▶ **EXTRACT TO READ**:
((

1,451. The Author means possibly, “in order that I may not become moved out of myself and absolutely distraught, for I am now in a mood for it.”
1,452. “Of every kind”; lit., “both fit and unfit to be spoken.”
1,453. The “water” and “iron” are apparently allusions to the coldness and hardness of heart of the slave-girl. The sense is presumably that the fire in the king’s heart should warm and soften that of the girl, but that even if it did not (see the next distich), his mind is so set on her that the pain of the love for her is preferable to him to his remedy of intimacy with the other girl.
1,454. Lit., “the old woman was a smoke-raiser in the midst.” Dūd-afgan, lit., “a caster or raiser of smoke,” means “a sorcerer or sorceress who by burning aloes-wood, frankincense, wild rue-seed, and a species of bdellium raises incense and smoke, and by this and an incantation summons genii to do his or her bidding” (Burhān-i Qāṭi‘).
Dūd, “smoke,” means also “affliction”, a sense which is applicable also in the hemistich.
1,455. “The old dame’s cold,” bardu ’l-‘ajūz, is the name given to a period of cold weather lasting from about the 7th to the 14th of March, so that the sun enters Aries, and the New Year and Spring in Persia begin about a week after the cessation of this cold. By the sun’s entering Aries it is meant that the Spring of happy days is beginning for the king.
1,456. “Delight.” This sense of nāz is not given in the dictionaries, but it is established by many passages in this poem and other Persian writings.

))

▶ **WRITTEN TASK 1**:
According to the notes, roughly what dates does the period called "the old dame's cold" span?
▶ **WRITTEN TASK 2**:
Please repeat word for word the stretch of the notes from "1,451. The Author" through "the other girl.".
The lines that come next are separate material with no connection to the notes.

(Entries on where items appear)
((

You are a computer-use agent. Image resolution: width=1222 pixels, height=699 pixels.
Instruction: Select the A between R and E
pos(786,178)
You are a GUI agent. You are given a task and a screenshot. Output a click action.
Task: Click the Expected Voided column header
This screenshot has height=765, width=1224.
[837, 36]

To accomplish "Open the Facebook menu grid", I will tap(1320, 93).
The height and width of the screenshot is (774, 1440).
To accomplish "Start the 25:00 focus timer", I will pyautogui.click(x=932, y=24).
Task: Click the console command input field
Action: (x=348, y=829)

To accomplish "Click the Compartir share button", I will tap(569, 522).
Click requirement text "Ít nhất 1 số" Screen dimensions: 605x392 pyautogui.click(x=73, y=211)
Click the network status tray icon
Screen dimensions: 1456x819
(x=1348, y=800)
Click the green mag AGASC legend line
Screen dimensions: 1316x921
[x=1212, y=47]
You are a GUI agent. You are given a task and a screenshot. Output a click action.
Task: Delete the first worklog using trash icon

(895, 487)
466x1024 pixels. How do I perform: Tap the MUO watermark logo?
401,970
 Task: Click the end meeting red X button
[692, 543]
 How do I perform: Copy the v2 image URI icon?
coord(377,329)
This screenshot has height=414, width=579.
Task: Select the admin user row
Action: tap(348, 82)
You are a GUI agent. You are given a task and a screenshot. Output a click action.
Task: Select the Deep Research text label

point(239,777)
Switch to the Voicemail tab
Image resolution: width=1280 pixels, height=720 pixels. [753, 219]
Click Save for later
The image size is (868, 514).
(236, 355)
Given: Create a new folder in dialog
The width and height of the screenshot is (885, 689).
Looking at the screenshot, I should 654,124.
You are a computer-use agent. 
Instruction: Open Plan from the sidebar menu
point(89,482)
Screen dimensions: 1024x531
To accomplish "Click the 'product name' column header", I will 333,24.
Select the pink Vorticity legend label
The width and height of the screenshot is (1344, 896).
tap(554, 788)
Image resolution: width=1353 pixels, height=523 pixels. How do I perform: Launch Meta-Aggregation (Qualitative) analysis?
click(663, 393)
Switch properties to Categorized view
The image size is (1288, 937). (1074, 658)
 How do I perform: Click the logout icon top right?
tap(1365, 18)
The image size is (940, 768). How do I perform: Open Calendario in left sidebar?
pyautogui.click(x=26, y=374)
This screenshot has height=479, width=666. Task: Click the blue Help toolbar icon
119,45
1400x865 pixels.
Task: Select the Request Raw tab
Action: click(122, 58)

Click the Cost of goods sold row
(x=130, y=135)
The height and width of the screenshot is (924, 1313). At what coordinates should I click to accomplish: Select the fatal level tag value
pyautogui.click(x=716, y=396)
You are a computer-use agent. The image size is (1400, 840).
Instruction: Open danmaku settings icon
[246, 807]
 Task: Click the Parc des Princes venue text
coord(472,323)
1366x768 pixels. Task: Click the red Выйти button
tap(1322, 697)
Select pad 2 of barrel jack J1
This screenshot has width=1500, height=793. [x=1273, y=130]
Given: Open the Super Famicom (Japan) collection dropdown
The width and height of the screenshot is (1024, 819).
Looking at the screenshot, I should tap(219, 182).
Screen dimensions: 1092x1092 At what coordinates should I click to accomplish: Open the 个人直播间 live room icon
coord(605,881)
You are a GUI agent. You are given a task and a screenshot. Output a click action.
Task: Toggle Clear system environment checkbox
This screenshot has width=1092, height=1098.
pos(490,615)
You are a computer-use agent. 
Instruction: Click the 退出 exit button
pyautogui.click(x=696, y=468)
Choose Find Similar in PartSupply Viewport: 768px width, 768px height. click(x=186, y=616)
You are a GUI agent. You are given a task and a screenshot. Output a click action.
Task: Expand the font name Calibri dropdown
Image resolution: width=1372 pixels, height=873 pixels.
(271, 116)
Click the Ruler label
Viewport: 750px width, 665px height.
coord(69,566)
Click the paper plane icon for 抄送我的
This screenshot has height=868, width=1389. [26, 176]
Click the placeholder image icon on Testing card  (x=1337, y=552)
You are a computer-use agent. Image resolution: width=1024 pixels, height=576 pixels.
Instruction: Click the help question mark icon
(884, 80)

))

▶ **ANSWER 1**:
From about the 7th to the 14th of March.

▶ **ANSWER 2**:
1,451. The Author means possibly, “in order that I may not become moved out of myself and absolutely distraught, for I am now in a mood for it.”
1,452. “Of every kind”; lit., “both fit and unfit to be spoken.”
1,453. The “water” and “iron” are apparently allusions to the coldness and hardness of heart of the slave-girl. The sense is presumably that the fire in the king’s heart should warm and soften that of the girl, but that even if it did not (see the next distich), his mind is so set on her that the pain of the love for her is preferable to him to his remedy of intimacy with the other girl.